YOUR INSTRUCTIONS
Copy exactly the lines from the line holding "Switch to the 月 (monthly) timeframe tab" through the end of the material, and no others; pictures stay out.

INPUT
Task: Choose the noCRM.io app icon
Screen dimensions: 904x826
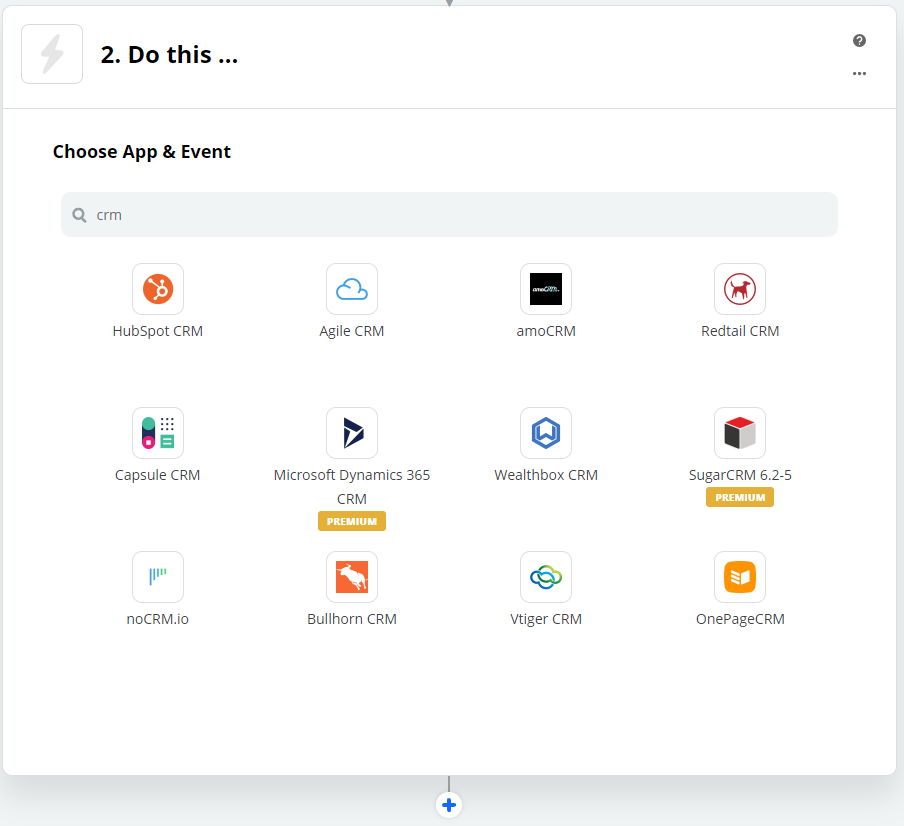Action: [157, 576]
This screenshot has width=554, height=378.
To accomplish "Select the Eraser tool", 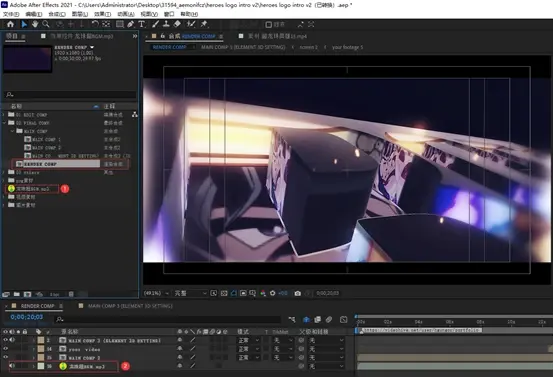I will point(177,24).
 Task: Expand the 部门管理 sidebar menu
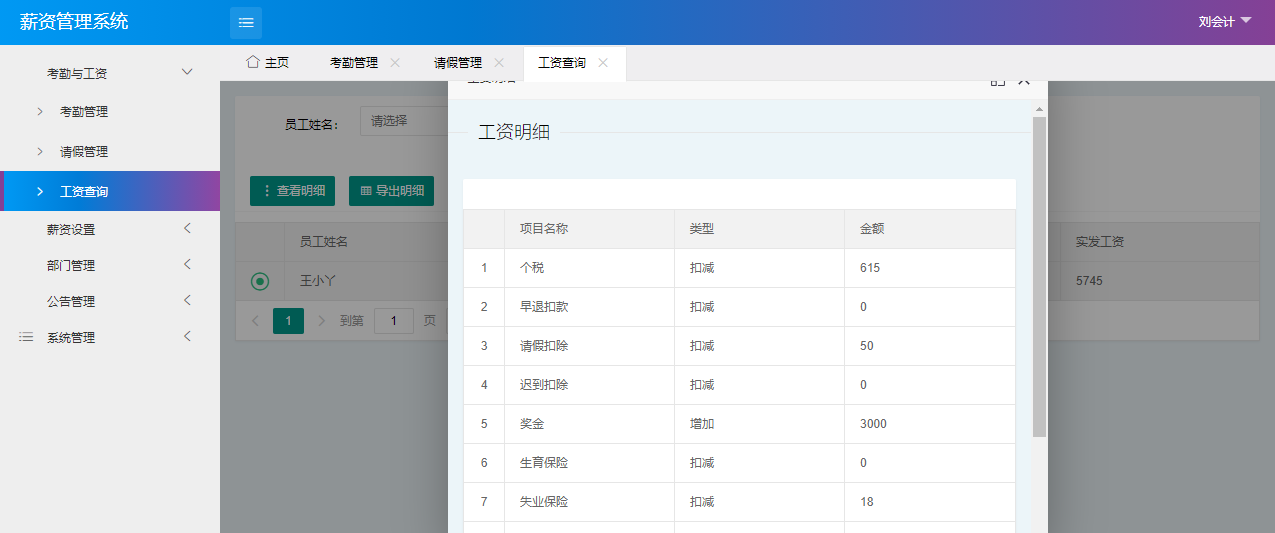tap(186, 265)
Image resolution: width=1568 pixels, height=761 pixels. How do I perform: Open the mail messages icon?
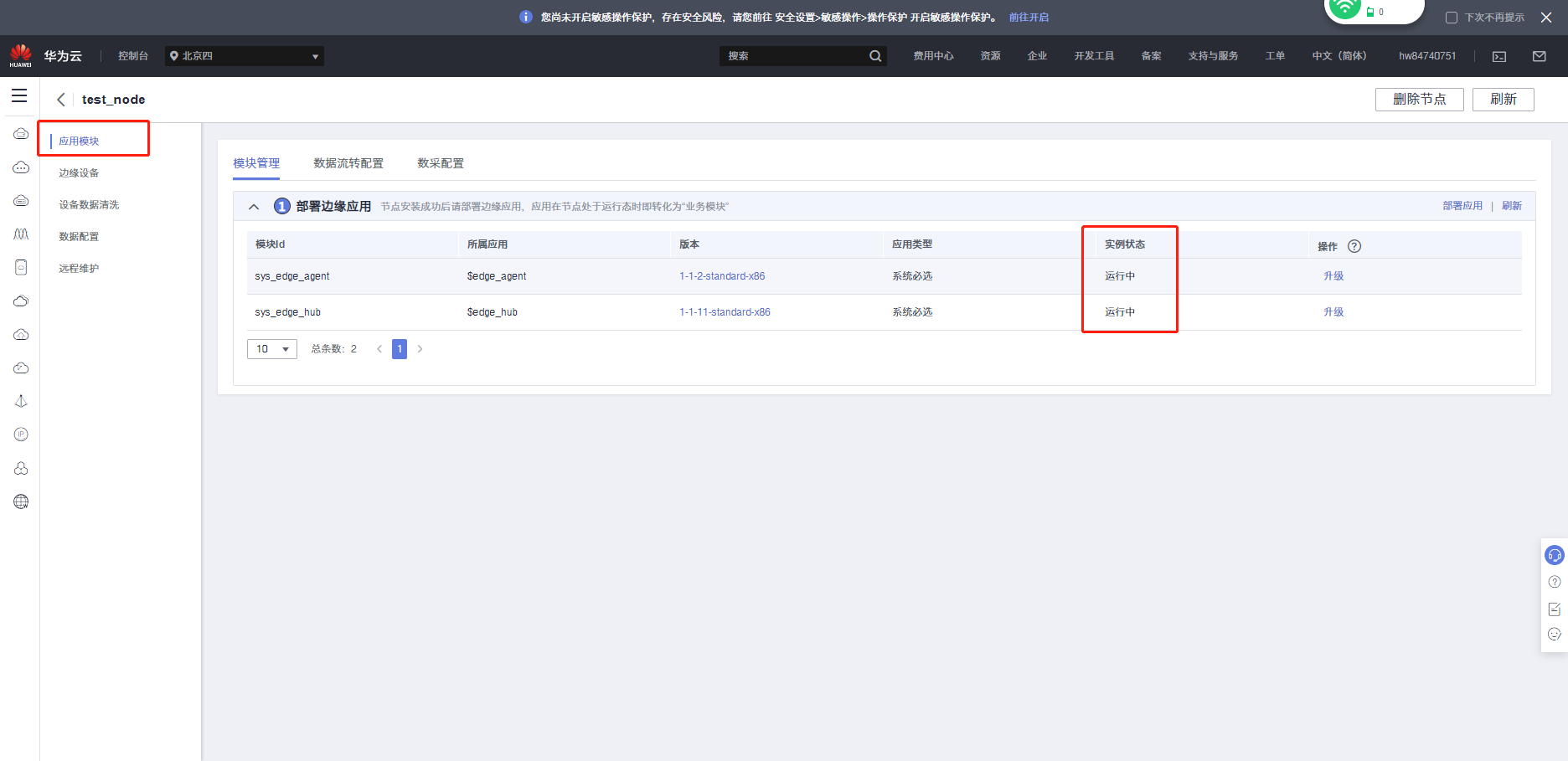point(1540,56)
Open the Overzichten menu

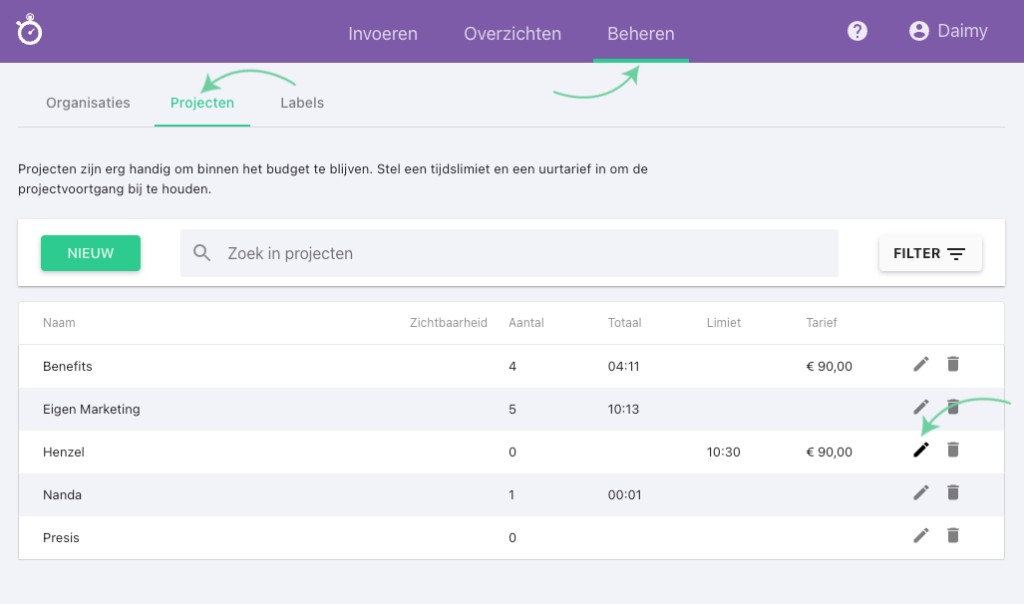click(x=512, y=33)
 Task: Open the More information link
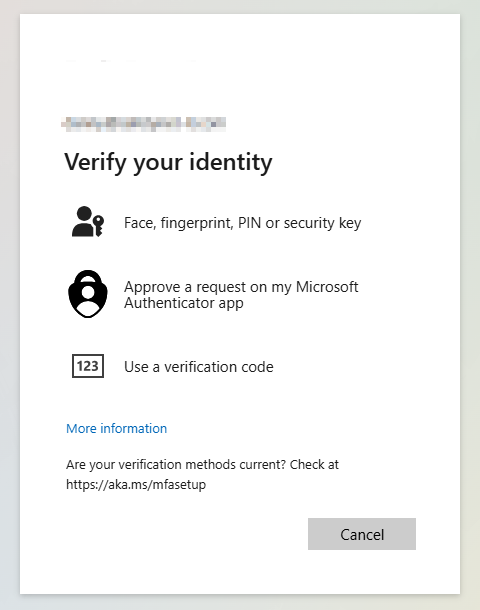116,428
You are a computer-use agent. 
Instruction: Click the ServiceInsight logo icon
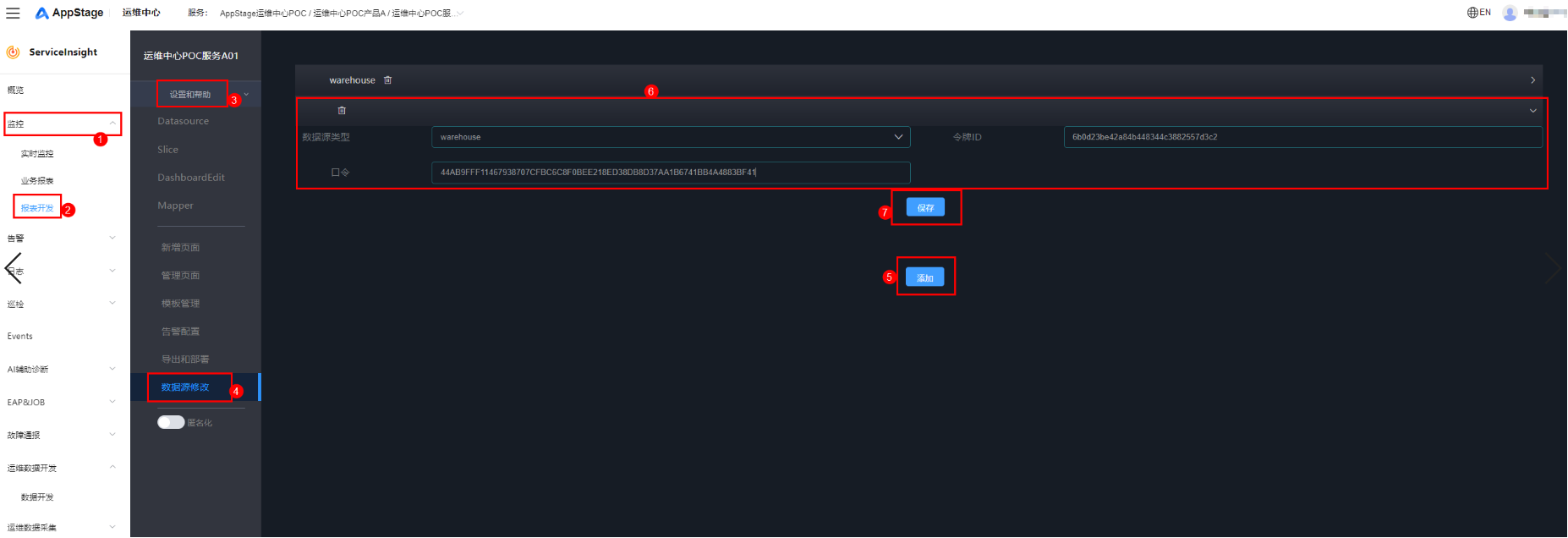point(14,52)
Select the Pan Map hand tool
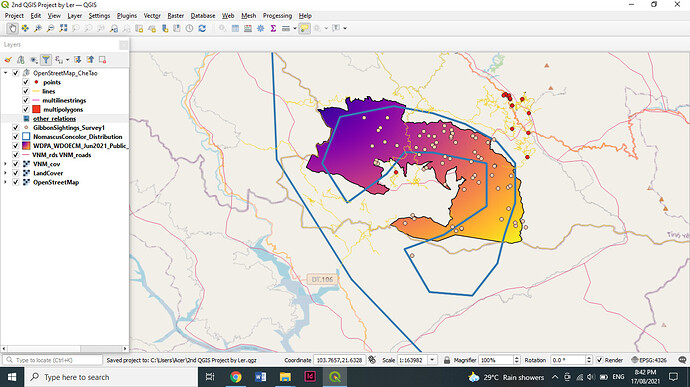Image resolution: width=690 pixels, height=387 pixels. point(12,29)
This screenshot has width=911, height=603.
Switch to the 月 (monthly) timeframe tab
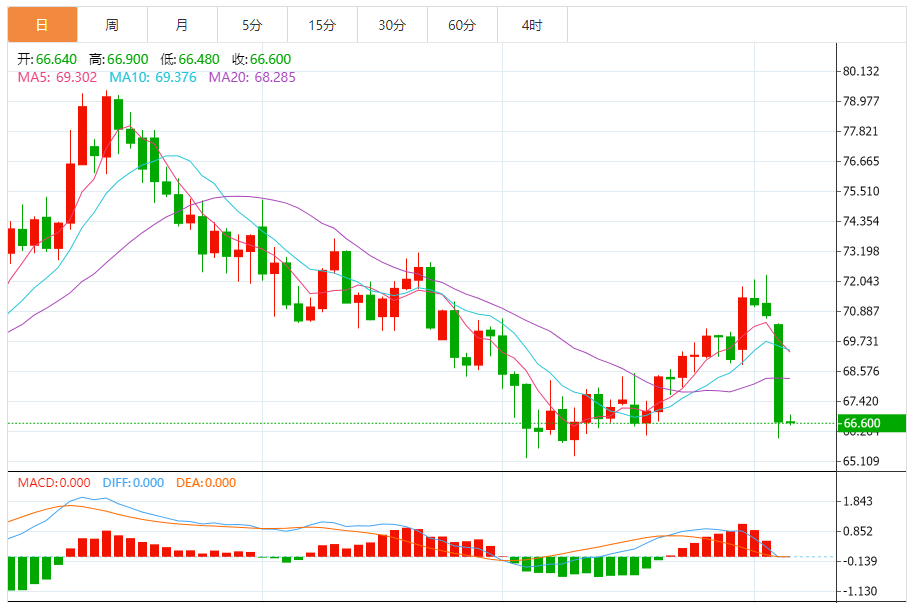(x=182, y=23)
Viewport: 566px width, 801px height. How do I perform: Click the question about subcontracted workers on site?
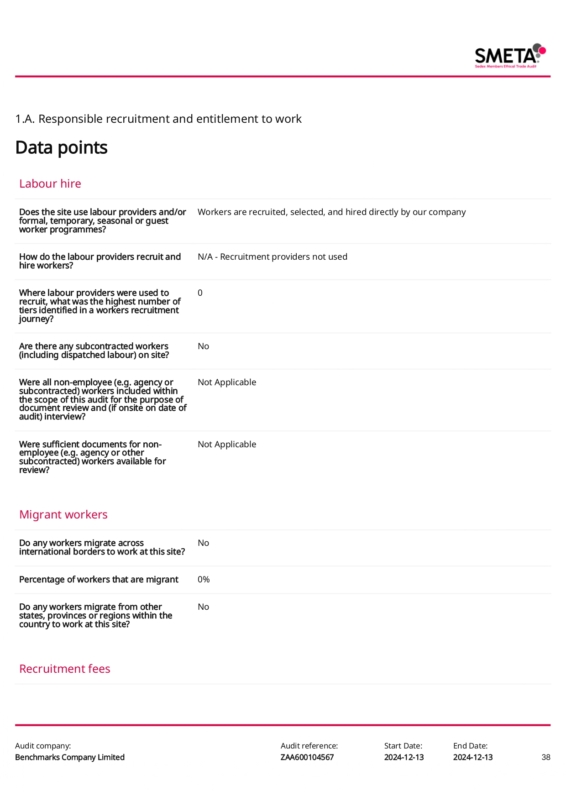point(94,350)
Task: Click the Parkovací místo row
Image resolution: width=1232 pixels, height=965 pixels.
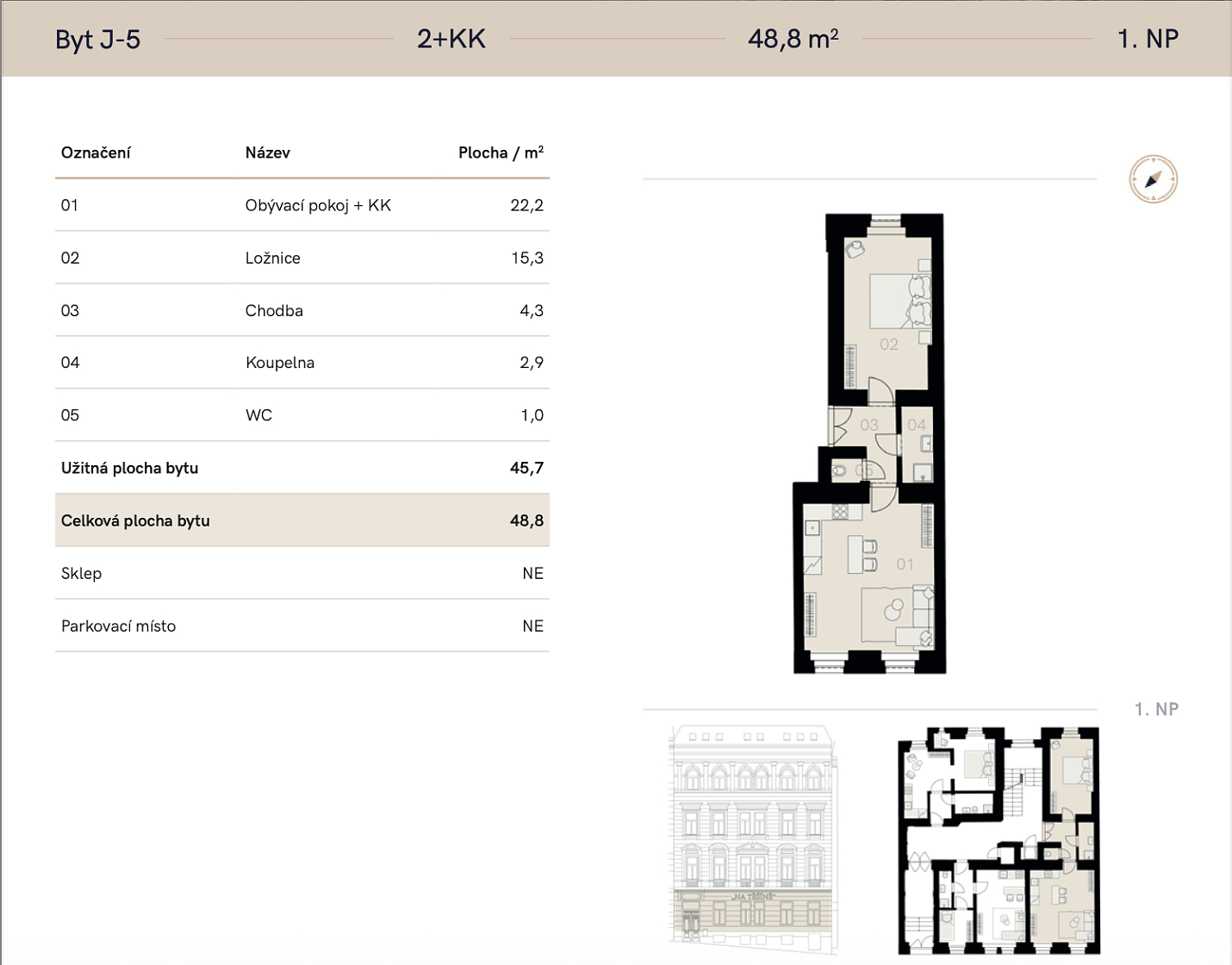Action: 302,626
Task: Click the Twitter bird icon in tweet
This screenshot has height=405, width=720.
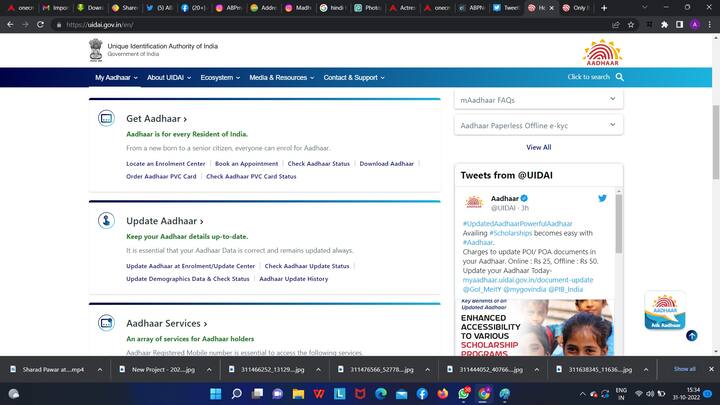Action: tap(602, 198)

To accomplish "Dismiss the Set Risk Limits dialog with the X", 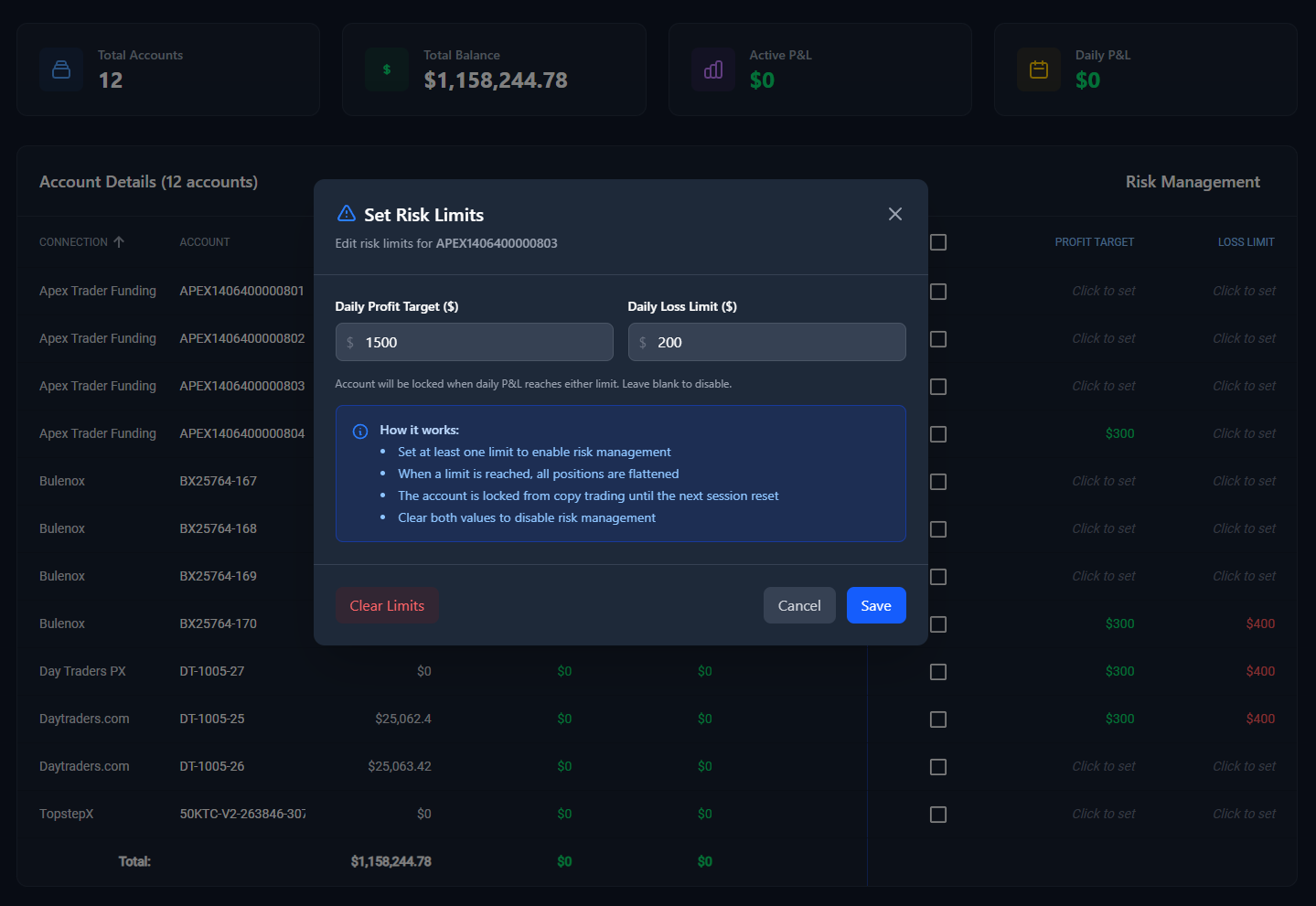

RESPONSE
Switch to the 月 (monthly) timeframe tab
(x=182, y=23)
Viewport: 566px width, 801px height. How do I perform: Click the question about subcontracted workers on site?
point(94,350)
Task: Click the Parkovací místo row
Image resolution: width=1232 pixels, height=965 pixels.
Action: 302,626
Task: Click the Twitter bird icon in tweet
This screenshot has height=405, width=720.
Action: tap(602, 198)

To accomplish "Dismiss the Set Risk Limits dialog with the X", 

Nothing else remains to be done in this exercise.